The project concluded not with a preliminary design and bill of materials for the down-selected PCM as intended, but with architectural design schemes because the SAGE 2 propulsor design is still evolving. Snecma’s intention in the next Clean Sky Call for Proposals was to move directly from the PCM concept study to detailed design, manufacture and qualification of the chosen concept for the SAGE 2 engine. However, the OREAT study concluded, using established reliability data, that even the selected best concept would not satisfy the certification safety requirement for in-flight-shutdown probability. Snecma therefore accepted the recommendation from OREAT and inserted an intermediate PCM risk reduction testing phase that became a new Clean Sky Call for Proposals in 2011 and was subsequently awarded to the OREAT consortium as OREAT II, Project 296515.

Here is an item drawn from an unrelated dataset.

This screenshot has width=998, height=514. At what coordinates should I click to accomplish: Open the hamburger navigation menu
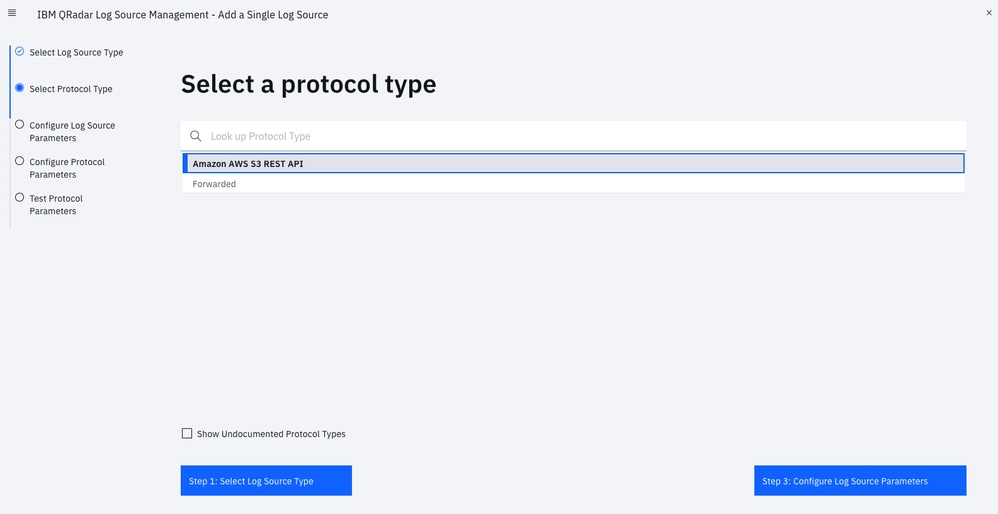[12, 12]
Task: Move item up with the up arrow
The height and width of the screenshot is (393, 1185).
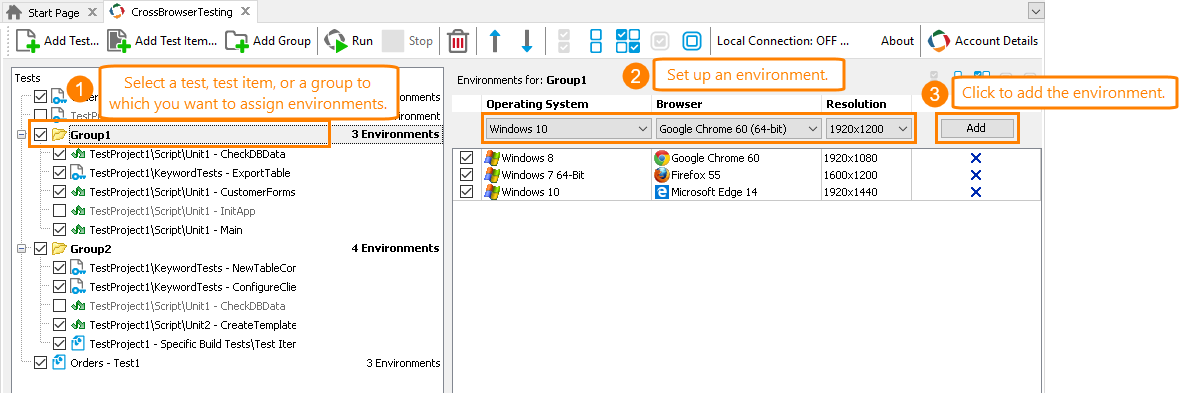Action: (495, 41)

Project Context and Objectives:
A principal contributor to affordable and sustainable public air transportation will be the introduction of more fuel-efficient propulsion systems, one of which is the Contra-Rotating Open Rotor Engine concept. Unlike turbofans, open rotors must vary blade pitch to accommodate power and aircraft speed range, so a key element to the viability of the concept is the actuation and control of the blade pitch via the Pitch Change Mechanism (PCM). Open rotors are essentially the same as variable-pitch, contra-rotating propellers, and like variable-pitch propellers must also incorporate independent safety features to prevent overspeeds and excessive drag. The two PCMs for SAGE 2 must each incorporate a low blade angle stop for this reason. Whilst the PCMs of variable-pitch propellers for FAR/EASA Part 25 transport aircraft do meet safety and reliability requirements, they achieve this using very simple mechanisms due to the small number of blades (up to six) and single rotation. (There are no western Type Approved contra-rotating propeller systems.) Dowty Propellers, part of GE Aviation Systems and Project Coordinator for the OREAT project, holds Type Certificates for many modern certified propeller systems and all have a PCM with a linear hydraulic actuator which is essentially a single moving part - a hydraulic piston on a shaft attached to a collective yoke that engages offset operating pins on the inner surface of each blade root. It is the simplicity of this concept that enables safety and reliability requirements to be satisfied. The challenge of OREAT is the inevitable increase in complexity due to contra-rotation and very high blade complements, together with a high temperature environment in the case of the pusher SAGE 2 engine. The main objective is to design the simplest, most rugged and reliable PCM systems, which in Clean Sky means satisfying the Airbus target of being no less reliable than current generation high-bypass ratio turbofan engines, which in turn are an order of magnitude more reliable than typical modern turboprop engines.
Project Results:
Unlike turbofans with their ducted rotors, which isolate the blades from the free airstream velocity, open rotors must vary blade pitch like variable-pitch propellers do to accommodate the variation of power and aircraft speed. The main elements of the challenge are:
1. Complexity: Compared to a fan which is a single rotating structure with no moving parts, a CROR propulsor comprises two independent rotors with all the blades mounted in rotatable pitch-change bearings and varying their pitch collectively on each rotor but independently between rotors by means of two independent PCMs, each of which inevitably has a quantity of moving parts largely in proportion to the quantity of blades. The aft rotor has the added challenge of having no adjacent stationary structure. This multiplicity of mechanisms brings with it an inevitable durability and reliability burden, which must result in increased maintenance costs and potentially worse safety than offered by current turbofans. In addition, the PCMs must incorporate blade angle feedback sensors for control and flight fine pitch stops required for safety by propeller regulations that link directly with the movement of the actuation system.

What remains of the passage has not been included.